Chronicle album: Romy – Mid Air

“Can you turn up a bit more? “. It is with these words that begins Mid-Air Romy’s first solo album, third and last member of The xx has (seen) out on her own after the more than successful escapades of Oliver Sim and Jamie XX. With this note of intent, almost a manifesto, Romy addresses both the listener and herself. You have to turn up the sound, have a blast on the dancefloor but also get out of your chrysalis. The dark teenager with a sulky pout has turned into a real dancing queen. Like Georgia, Romy seems to want to tell us with this disc composed largely during confinement that the party may not be eternal and that the music that accompanies it must therefore be euphoric and ecstatic. . In 2023, the cool kids will know how to put away their black twelve-hole Doc Martens to put on flamboyant platform shoes. Putting on the face, it’s over, it’s time to love and party.

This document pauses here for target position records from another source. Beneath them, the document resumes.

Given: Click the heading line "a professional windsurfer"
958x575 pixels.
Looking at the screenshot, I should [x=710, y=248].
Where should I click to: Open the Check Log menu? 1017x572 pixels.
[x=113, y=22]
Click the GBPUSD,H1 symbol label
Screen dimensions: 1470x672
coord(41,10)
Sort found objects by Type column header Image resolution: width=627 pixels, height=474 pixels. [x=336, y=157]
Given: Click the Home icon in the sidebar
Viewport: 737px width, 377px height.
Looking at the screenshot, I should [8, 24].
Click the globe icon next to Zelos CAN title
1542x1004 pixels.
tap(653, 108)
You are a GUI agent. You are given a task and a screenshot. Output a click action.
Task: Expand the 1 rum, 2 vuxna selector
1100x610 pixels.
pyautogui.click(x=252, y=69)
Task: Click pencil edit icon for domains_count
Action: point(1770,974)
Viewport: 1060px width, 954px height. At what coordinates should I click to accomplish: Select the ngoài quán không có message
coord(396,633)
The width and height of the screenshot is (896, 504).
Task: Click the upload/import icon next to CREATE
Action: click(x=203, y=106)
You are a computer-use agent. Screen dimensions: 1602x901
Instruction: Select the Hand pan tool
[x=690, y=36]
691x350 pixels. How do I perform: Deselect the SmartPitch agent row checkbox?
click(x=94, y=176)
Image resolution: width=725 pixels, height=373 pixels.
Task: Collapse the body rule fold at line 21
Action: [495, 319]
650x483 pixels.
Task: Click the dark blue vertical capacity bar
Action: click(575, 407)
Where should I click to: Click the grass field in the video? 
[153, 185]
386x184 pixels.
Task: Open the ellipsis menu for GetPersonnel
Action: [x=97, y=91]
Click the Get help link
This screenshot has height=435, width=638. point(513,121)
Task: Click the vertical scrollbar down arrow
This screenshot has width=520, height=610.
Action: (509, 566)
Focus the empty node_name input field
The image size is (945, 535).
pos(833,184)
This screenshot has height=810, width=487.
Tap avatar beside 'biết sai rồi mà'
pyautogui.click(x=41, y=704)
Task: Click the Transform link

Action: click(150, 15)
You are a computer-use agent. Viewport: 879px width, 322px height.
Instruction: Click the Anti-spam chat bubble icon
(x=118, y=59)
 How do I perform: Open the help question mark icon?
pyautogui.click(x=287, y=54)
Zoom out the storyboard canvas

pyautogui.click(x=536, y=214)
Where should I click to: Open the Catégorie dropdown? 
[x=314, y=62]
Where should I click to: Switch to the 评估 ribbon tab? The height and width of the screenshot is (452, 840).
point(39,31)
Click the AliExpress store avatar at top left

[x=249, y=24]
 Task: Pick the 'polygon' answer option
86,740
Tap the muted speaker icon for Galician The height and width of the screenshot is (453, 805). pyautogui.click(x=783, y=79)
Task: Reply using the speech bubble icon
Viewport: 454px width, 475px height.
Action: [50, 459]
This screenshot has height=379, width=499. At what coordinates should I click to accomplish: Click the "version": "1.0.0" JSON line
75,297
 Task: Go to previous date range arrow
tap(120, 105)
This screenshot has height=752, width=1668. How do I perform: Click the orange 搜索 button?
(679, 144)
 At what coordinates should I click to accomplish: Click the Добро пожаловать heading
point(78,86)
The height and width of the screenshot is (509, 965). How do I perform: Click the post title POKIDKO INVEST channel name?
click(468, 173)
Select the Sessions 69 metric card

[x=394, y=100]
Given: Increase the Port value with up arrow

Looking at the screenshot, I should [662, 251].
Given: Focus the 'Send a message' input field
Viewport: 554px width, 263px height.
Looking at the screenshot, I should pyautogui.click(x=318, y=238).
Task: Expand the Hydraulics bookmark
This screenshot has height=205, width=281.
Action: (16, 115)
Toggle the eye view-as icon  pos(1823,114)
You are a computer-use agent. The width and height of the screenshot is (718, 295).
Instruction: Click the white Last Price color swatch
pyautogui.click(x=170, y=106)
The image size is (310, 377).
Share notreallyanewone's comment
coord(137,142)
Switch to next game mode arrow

The English knows it, we can dance on everything but not with anyone. For her debut album, she did not take half measures and armed herself with heavyweight producers, also long-time traveling companions, such as Fred again.., Jamie XX or Stuart Price (aka Les Digital Rhythms, Jacques Lu Cont or Zoot Woman). Mid-Air refers to the feeling of suspended moment and weightlessness that occurs when one falls in love. If it evokes of course the theme of love, this album is at the same time festive, intimate and political and also deals with mourning, relationships, identity and sexuality.

With his deaf beats and his crystalline and melancholy voice, Loveher welcomes us to familiar ground in the purest The xx style before making a more pop and more club turn, which will serve as a guideline for the rest of the album. If the sauce takes well on this title as well as on The Sea, Strong, Enjoy Your Life Or She’s On My Mind, the other songs leave us a bit unsatisfied, too smooth, too conventional, too mainstream. Romy has lent her pen to pop stars like Dua Lipa or Halsey and we can clearly feel their influence here. We must not be choosy in front of quality mainstream dance-pop (because in the genre we remain at the top of the basket) but we clearly prefer the handsome-weird universe of his sidekick Oliver Sim or that too frankly hedonistic than creative of Jamie XX.

Half convincing, half fig half grape and although built over time and steeped in good intentions, Mid-Air turns out to be only a semi-success, its little glossy filter preventing us from really feeling the emotions. But the problem may be with us and our incorrigible mania for thinking, as in High Fidelity, Nick Hornby’s novel, that good English pop is necessarily made up of “heartbreak, rejection, pain, misery and loss”.